— BEGIN MATERIAL —

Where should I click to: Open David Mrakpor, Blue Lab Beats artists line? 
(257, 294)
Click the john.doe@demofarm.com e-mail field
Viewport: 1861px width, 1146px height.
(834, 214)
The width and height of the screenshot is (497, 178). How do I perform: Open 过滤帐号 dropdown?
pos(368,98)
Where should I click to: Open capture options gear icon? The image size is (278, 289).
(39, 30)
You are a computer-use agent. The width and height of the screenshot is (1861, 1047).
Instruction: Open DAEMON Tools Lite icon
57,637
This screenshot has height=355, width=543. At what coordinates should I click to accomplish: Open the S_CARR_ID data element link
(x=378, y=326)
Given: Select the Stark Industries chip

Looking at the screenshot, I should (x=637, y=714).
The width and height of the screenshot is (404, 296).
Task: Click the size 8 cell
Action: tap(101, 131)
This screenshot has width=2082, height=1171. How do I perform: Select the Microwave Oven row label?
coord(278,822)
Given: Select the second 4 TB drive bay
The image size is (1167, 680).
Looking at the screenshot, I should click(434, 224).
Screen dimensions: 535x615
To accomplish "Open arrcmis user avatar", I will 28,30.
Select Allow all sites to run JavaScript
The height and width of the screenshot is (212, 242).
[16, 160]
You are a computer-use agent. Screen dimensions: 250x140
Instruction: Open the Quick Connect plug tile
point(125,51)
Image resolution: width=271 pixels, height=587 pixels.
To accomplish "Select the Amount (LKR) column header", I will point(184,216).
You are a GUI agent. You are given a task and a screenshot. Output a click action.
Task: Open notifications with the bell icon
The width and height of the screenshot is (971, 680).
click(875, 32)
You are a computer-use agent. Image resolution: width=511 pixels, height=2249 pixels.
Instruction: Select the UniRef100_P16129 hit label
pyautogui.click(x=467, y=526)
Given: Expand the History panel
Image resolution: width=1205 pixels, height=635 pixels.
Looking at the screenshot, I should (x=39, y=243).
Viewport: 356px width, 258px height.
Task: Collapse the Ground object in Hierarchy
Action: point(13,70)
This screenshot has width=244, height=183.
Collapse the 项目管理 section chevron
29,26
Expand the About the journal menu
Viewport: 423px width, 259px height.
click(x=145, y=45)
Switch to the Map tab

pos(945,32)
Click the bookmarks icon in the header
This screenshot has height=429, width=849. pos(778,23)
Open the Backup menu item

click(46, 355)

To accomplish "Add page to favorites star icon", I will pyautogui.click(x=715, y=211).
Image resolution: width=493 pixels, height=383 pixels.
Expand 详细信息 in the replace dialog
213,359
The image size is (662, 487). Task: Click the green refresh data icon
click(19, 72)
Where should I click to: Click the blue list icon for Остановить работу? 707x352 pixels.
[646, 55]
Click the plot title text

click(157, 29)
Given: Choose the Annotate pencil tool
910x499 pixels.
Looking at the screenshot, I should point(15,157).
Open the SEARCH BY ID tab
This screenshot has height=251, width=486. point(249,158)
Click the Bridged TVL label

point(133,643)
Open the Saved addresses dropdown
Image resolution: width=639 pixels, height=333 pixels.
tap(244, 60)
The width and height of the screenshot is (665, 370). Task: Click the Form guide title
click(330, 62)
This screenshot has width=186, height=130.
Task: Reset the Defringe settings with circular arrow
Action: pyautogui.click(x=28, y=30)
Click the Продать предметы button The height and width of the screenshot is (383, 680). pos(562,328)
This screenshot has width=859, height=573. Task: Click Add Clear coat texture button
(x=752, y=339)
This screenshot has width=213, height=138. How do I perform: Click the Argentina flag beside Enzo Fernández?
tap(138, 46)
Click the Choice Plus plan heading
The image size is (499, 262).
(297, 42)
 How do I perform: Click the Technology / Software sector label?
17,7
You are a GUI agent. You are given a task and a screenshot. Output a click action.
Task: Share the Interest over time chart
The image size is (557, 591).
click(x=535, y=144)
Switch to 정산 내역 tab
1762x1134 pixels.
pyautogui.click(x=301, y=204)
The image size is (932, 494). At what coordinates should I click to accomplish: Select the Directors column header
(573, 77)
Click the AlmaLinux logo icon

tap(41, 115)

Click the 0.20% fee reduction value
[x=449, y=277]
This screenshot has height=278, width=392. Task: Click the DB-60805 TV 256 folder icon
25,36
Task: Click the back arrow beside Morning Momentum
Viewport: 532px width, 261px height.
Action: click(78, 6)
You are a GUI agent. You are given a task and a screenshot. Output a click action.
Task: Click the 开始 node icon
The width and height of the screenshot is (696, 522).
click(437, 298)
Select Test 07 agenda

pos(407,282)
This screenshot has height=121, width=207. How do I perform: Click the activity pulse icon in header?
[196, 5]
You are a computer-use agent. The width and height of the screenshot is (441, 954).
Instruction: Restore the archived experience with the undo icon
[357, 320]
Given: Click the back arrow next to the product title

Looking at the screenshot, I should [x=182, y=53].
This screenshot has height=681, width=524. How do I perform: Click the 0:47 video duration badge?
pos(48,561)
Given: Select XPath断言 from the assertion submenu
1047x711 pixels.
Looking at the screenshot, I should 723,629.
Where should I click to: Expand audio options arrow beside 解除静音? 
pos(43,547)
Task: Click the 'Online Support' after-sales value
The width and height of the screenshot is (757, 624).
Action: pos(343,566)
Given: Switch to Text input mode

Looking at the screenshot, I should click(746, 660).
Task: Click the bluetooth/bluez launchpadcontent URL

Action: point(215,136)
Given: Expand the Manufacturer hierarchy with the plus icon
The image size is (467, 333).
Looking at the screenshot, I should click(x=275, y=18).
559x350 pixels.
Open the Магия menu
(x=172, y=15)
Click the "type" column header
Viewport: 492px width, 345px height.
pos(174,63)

— END MATERIAL —

EXERCISE DETAILS: Copy out all of the material above line for line, without changing anything.

TASK ANSWER:
Where should I click to: Open David Mrakpor, Blue Lab Beats artists line? 
(257, 294)
Click the john.doe@demofarm.com e-mail field
Viewport: 1861px width, 1146px height.
(834, 214)
The width and height of the screenshot is (497, 178). How do I perform: Open 过滤帐号 dropdown?
pos(368,98)
Where should I click to: Open capture options gear icon? The image size is (278, 289).
(39, 30)
You are a computer-use agent. The width and height of the screenshot is (1861, 1047).
Instruction: Open DAEMON Tools Lite icon
57,637
This screenshot has height=355, width=543. At what coordinates should I click to accomplish: Open the S_CARR_ID data element link
(x=378, y=326)
Given: Select the Stark Industries chip

Looking at the screenshot, I should (x=637, y=714).
The width and height of the screenshot is (404, 296).
Task: Click the size 8 cell
Action: tap(101, 131)
This screenshot has width=2082, height=1171. How do I perform: Select the Microwave Oven row label?
coord(278,822)
Given: Select the second 4 TB drive bay
The image size is (1167, 680).
Looking at the screenshot, I should click(434, 224).
Screen dimensions: 535x615
To accomplish "Open arrcmis user avatar", I will 28,30.
Select Allow all sites to run JavaScript
The height and width of the screenshot is (212, 242).
[16, 160]
You are a computer-use agent. Screen dimensions: 250x140
Instruction: Open the Quick Connect plug tile
point(125,51)
Image resolution: width=271 pixels, height=587 pixels.
To accomplish "Select the Amount (LKR) column header", I will point(184,216).
You are a GUI agent. You are given a task and a screenshot. Output a click action.
Task: Open notifications with the bell icon
The width and height of the screenshot is (971, 680).
click(875, 32)
You are a computer-use agent. Image resolution: width=511 pixels, height=2249 pixels.
Instruction: Select the UniRef100_P16129 hit label
pyautogui.click(x=467, y=526)
Given: Expand the History panel
Image resolution: width=1205 pixels, height=635 pixels.
Looking at the screenshot, I should (x=39, y=243).
Viewport: 356px width, 258px height.
Task: Collapse the Ground object in Hierarchy
Action: point(13,70)
This screenshot has width=244, height=183.
Collapse the 项目管理 section chevron
29,26
Expand the About the journal menu
Viewport: 423px width, 259px height.
click(x=145, y=45)
Switch to the Map tab

pos(945,32)
Click the bookmarks icon in the header
This screenshot has height=429, width=849. pos(778,23)
Open the Backup menu item

click(46, 355)

To accomplish "Add page to favorites star icon", I will pyautogui.click(x=715, y=211).
Image resolution: width=493 pixels, height=383 pixels.
Expand 详细信息 in the replace dialog
213,359
The image size is (662, 487). Task: Click the green refresh data icon
click(19, 72)
Where should I click to: Click the blue list icon for Остановить работу? 707x352 pixels.
[646, 55]
Click the plot title text

click(157, 29)
Given: Choose the Annotate pencil tool
910x499 pixels.
Looking at the screenshot, I should point(15,157).
Open the SEARCH BY ID tab
This screenshot has height=251, width=486. point(249,158)
Click the Bridged TVL label

point(133,643)
Open the Saved addresses dropdown
Image resolution: width=639 pixels, height=333 pixels.
tap(244, 60)
The width and height of the screenshot is (665, 370). Task: Click the Form guide title
click(330, 62)
This screenshot has width=186, height=130.
Task: Reset the Defringe settings with circular arrow
Action: pyautogui.click(x=28, y=30)
Click the Продать предметы button The height and width of the screenshot is (383, 680). pos(562,328)
This screenshot has width=859, height=573. Task: Click Add Clear coat texture button
(x=752, y=339)
This screenshot has width=213, height=138. How do I perform: Click the Argentina flag beside Enzo Fernández?
tap(138, 46)
Click the Choice Plus plan heading
The image size is (499, 262).
(297, 42)
 How do I perform: Click the Technology / Software sector label?
17,7
You are a GUI agent. You are given a task and a screenshot. Output a click action.
Task: Share the Interest over time chart
The image size is (557, 591).
click(x=535, y=144)
Switch to 정산 내역 tab
1762x1134 pixels.
pyautogui.click(x=301, y=204)
The image size is (932, 494). At what coordinates should I click to accomplish: Select the Directors column header
(573, 77)
Click the AlmaLinux logo icon

tap(41, 115)

Click the 0.20% fee reduction value
[x=449, y=277]
This screenshot has height=278, width=392. Task: Click the DB-60805 TV 256 folder icon
25,36
Task: Click the back arrow beside Morning Momentum
Viewport: 532px width, 261px height.
Action: click(78, 6)
You are a GUI agent. You are given a task and a screenshot. Output a click action.
Task: Click the 开始 node icon
The width and height of the screenshot is (696, 522).
click(437, 298)
Select Test 07 agenda

pos(407,282)
This screenshot has height=121, width=207. How do I perform: Click the activity pulse icon in header?
[196, 5]
You are a computer-use agent. The width and height of the screenshot is (441, 954).
Instruction: Restore the archived experience with the undo icon
[357, 320]
Given: Click the back arrow next to the product title

Looking at the screenshot, I should [x=182, y=53].
This screenshot has height=681, width=524. How do I perform: Click the 0:47 video duration badge?
pos(48,561)
Given: Select XPath断言 from the assertion submenu
1047x711 pixels.
Looking at the screenshot, I should 723,629.
Where should I click to: Expand audio options arrow beside 解除静音? 
pos(43,547)
Task: Click the 'Online Support' after-sales value
The width and height of the screenshot is (757, 624).
Action: pos(343,566)
Given: Switch to Text input mode

Looking at the screenshot, I should click(746, 660).
Task: Click the bluetooth/bluez launchpadcontent URL

Action: point(215,136)
Given: Expand the Manufacturer hierarchy with the plus icon
The image size is (467, 333).
Looking at the screenshot, I should click(x=275, y=18).
559x350 pixels.
Open the Магия menu
(x=172, y=15)
Click the "type" column header
Viewport: 492px width, 345px height.
pos(174,63)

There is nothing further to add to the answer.